→ TASK TO COMPLETE
Reproduce the entries, from the line containing "Expand the History dialog to fullscreen" through the end of the entries, both included, with "Apply" replaced by "Submit" and nothing else changed. Leave the pictures out.

→ EXTRACTED INFORMATION

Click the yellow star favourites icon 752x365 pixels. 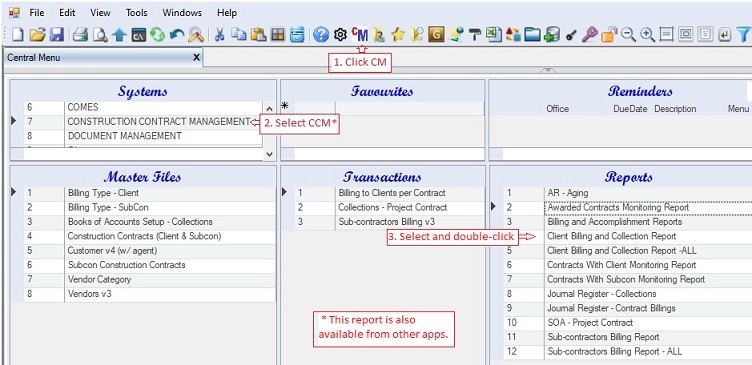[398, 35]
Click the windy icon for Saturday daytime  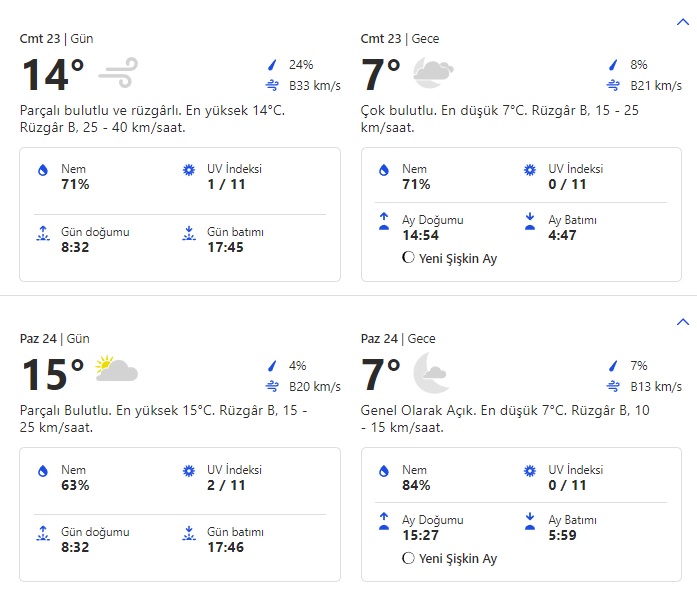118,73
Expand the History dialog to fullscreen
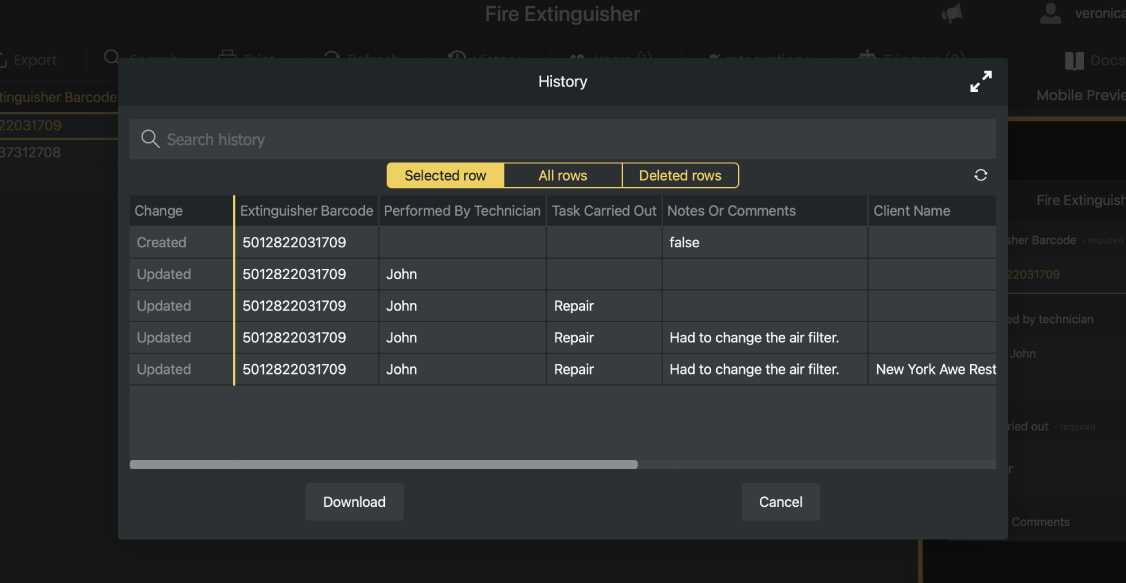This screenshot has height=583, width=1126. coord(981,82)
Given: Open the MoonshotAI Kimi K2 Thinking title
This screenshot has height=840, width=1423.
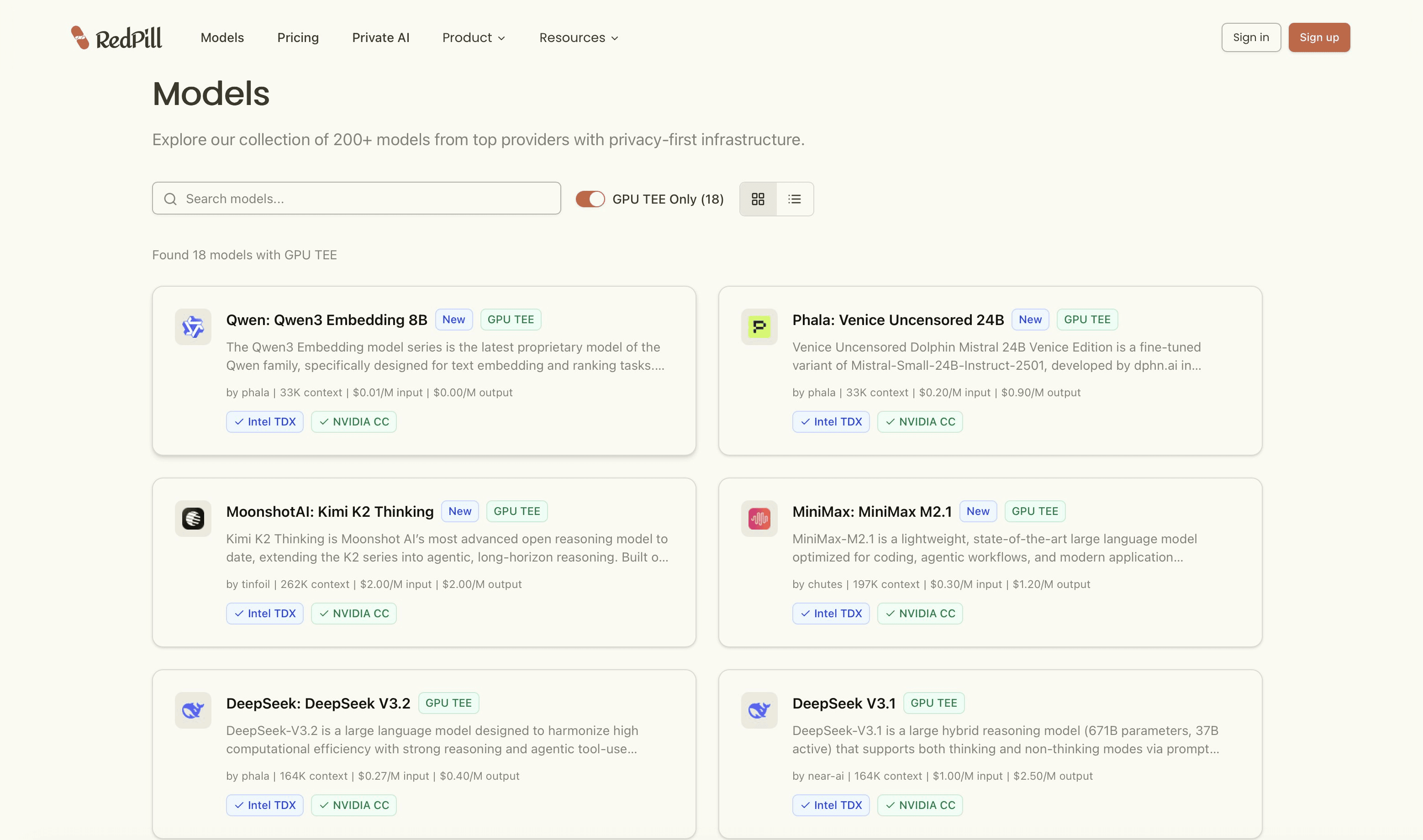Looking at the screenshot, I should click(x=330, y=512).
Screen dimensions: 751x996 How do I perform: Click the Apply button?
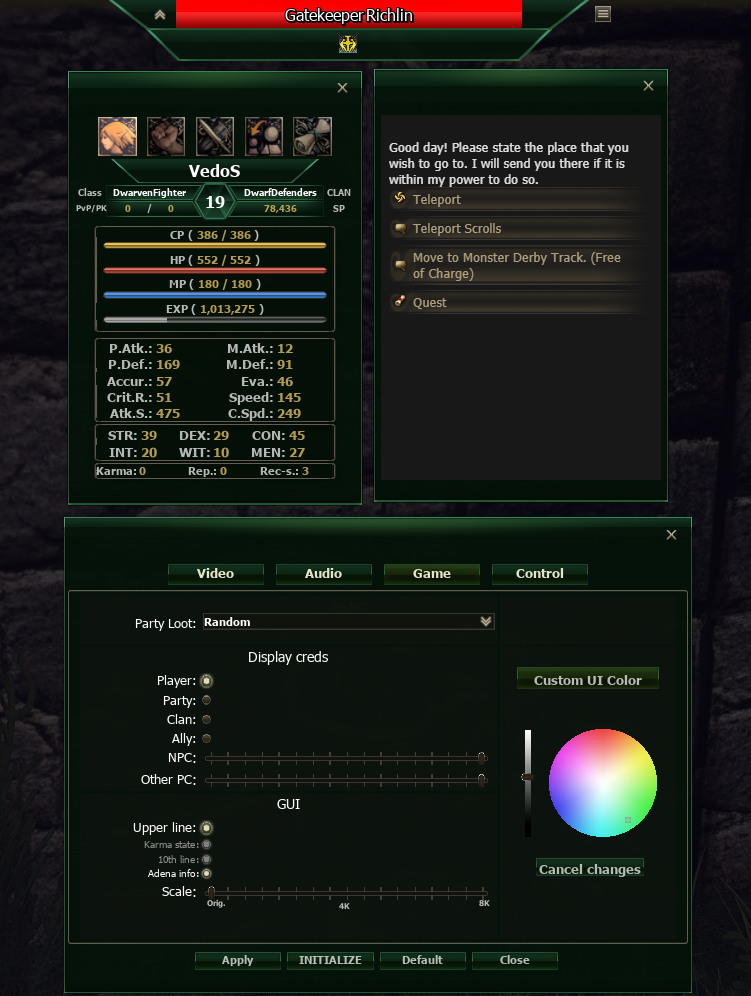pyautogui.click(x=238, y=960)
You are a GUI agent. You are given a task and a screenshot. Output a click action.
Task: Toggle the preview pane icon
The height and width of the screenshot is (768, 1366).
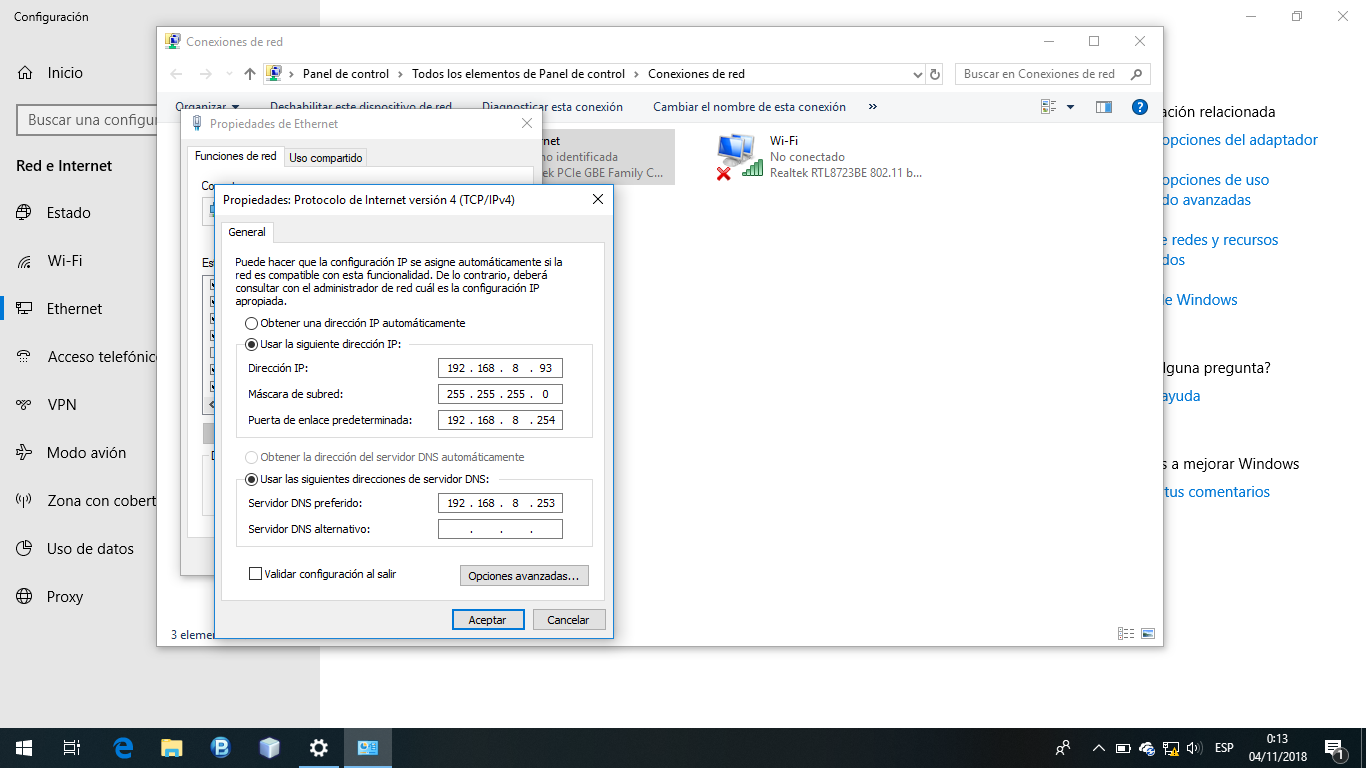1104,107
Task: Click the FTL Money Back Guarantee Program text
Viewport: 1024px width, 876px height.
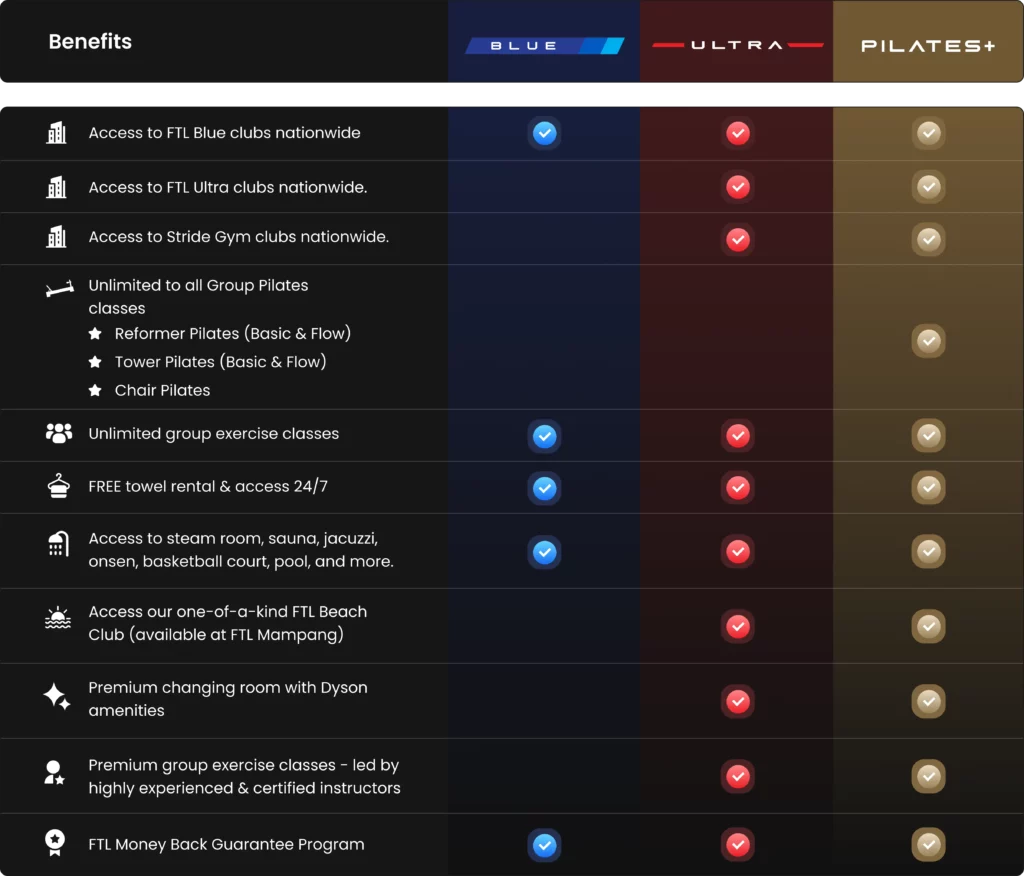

→ SOLUTION TO THE EXERCISE
Expand the History dialog to fullscreen
This screenshot has height=583, width=1126. coord(981,82)
Given: Open the MoonshotAI Kimi K2 Thinking title
This screenshot has height=840, width=1423.
Looking at the screenshot, I should click(x=330, y=512).
Screen dimensions: 751x996 How do I perform: Click the Submit button?
pyautogui.click(x=238, y=960)
You are a GUI agent. You are given a task and a screenshot. Output a click action.
Task: Toggle the preview pane icon
The height and width of the screenshot is (768, 1366).
1104,107
Task: Click the FTL Money Back Guarantee Program text
Viewport: 1024px width, 876px height.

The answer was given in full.